*ASSIGNED TASK:* Leave no line out; reproduce the listing exactly.

——

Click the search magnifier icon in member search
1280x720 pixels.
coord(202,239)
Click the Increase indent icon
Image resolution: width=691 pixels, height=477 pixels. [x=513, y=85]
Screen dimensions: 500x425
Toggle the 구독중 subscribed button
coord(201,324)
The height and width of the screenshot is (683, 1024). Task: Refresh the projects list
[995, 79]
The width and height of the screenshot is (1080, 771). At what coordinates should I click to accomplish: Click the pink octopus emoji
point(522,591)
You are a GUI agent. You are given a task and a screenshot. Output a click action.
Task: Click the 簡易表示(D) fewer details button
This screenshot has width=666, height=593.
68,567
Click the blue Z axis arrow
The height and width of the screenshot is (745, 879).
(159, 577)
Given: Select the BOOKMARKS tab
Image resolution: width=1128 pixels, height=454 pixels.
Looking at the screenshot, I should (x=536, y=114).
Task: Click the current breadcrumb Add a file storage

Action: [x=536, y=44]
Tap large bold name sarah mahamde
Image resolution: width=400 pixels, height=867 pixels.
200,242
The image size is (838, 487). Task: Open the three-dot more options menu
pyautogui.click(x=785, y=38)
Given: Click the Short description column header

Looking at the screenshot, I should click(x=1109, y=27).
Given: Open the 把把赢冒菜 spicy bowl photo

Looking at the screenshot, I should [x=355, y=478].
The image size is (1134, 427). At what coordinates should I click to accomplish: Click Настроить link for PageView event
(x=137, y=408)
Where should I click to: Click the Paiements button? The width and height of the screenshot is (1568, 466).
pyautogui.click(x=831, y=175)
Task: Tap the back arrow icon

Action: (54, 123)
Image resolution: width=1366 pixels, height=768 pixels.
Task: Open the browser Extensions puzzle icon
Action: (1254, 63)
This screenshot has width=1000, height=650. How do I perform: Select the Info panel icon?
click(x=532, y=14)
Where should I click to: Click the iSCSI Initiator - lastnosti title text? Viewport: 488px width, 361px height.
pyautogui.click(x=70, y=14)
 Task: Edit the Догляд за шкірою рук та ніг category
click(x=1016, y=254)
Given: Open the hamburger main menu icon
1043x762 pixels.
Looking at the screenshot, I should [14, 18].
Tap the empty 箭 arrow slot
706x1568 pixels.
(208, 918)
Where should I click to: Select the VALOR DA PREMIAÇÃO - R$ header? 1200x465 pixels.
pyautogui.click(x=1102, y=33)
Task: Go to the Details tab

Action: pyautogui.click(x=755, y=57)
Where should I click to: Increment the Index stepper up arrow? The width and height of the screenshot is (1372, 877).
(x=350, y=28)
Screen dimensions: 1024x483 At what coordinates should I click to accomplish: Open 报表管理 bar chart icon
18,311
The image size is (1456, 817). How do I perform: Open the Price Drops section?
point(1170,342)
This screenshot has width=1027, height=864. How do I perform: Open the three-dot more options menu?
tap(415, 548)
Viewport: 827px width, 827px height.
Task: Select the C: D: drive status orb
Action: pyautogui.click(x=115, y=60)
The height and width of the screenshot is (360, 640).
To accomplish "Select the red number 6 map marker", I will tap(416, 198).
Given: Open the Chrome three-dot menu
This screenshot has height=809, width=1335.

——

*ANSWER TO THIS EXERCISE:*
Click the search magnifier icon in member search
1280x720 pixels.
coord(202,239)
Click the Increase indent icon
Image resolution: width=691 pixels, height=477 pixels. [x=513, y=85]
Screen dimensions: 500x425
Toggle the 구독중 subscribed button
coord(201,324)
The height and width of the screenshot is (683, 1024). Task: Refresh the projects list
[995, 79]
The width and height of the screenshot is (1080, 771). At what coordinates should I click to accomplish: Click the pink octopus emoji
point(522,591)
You are a GUI agent. You are given a task and a screenshot. Output a click action.
Task: Click the 簡易表示(D) fewer details button
This screenshot has width=666, height=593.
68,567
Click the blue Z axis arrow
The height and width of the screenshot is (745, 879).
(159, 577)
Given: Select the BOOKMARKS tab
Image resolution: width=1128 pixels, height=454 pixels.
Looking at the screenshot, I should (x=536, y=114).
Task: Click the current breadcrumb Add a file storage

Action: [x=536, y=44]
Tap large bold name sarah mahamde
Image resolution: width=400 pixels, height=867 pixels.
200,242
The image size is (838, 487). Task: Open the three-dot more options menu
pyautogui.click(x=785, y=38)
Given: Click the Short description column header

Looking at the screenshot, I should click(x=1109, y=27).
Given: Open the 把把赢冒菜 spicy bowl photo

Looking at the screenshot, I should [x=355, y=478].
The image size is (1134, 427). At what coordinates should I click to accomplish: Click Настроить link for PageView event
(x=137, y=408)
Where should I click to: Click the Paiements button? The width and height of the screenshot is (1568, 466).
pyautogui.click(x=831, y=175)
Task: Tap the back arrow icon

Action: (54, 123)
Image resolution: width=1366 pixels, height=768 pixels.
Task: Open the browser Extensions puzzle icon
Action: (1254, 63)
This screenshot has width=1000, height=650. How do I perform: Select the Info panel icon?
click(x=532, y=14)
Where should I click to: Click the iSCSI Initiator - lastnosti title text? Viewport: 488px width, 361px height.
pyautogui.click(x=70, y=14)
 Task: Edit the Догляд за шкірою рук та ніг category
click(x=1016, y=254)
Given: Open the hamburger main menu icon
1043x762 pixels.
Looking at the screenshot, I should [14, 18].
Tap the empty 箭 arrow slot
706x1568 pixels.
(208, 918)
Where should I click to: Select the VALOR DA PREMIAÇÃO - R$ header? 1200x465 pixels.
pyautogui.click(x=1102, y=33)
Task: Go to the Details tab

Action: pyautogui.click(x=755, y=57)
Where should I click to: Increment the Index stepper up arrow? The width and height of the screenshot is (1372, 877).
(x=350, y=28)
Screen dimensions: 1024x483 At what coordinates should I click to accomplish: Open 报表管理 bar chart icon
18,311
The image size is (1456, 817). How do I perform: Open the Price Drops section?
point(1170,342)
This screenshot has width=1027, height=864. How do I perform: Open the three-dot more options menu?
tap(415, 548)
Viewport: 827px width, 827px height.
Task: Select the C: D: drive status orb
Action: pyautogui.click(x=115, y=60)
The height and width of the screenshot is (360, 640).
To accomplish "Select the red number 6 map marker", I will tap(416, 198).
Given: Open the Chrome three-dot menu
This screenshot has height=809, width=1335.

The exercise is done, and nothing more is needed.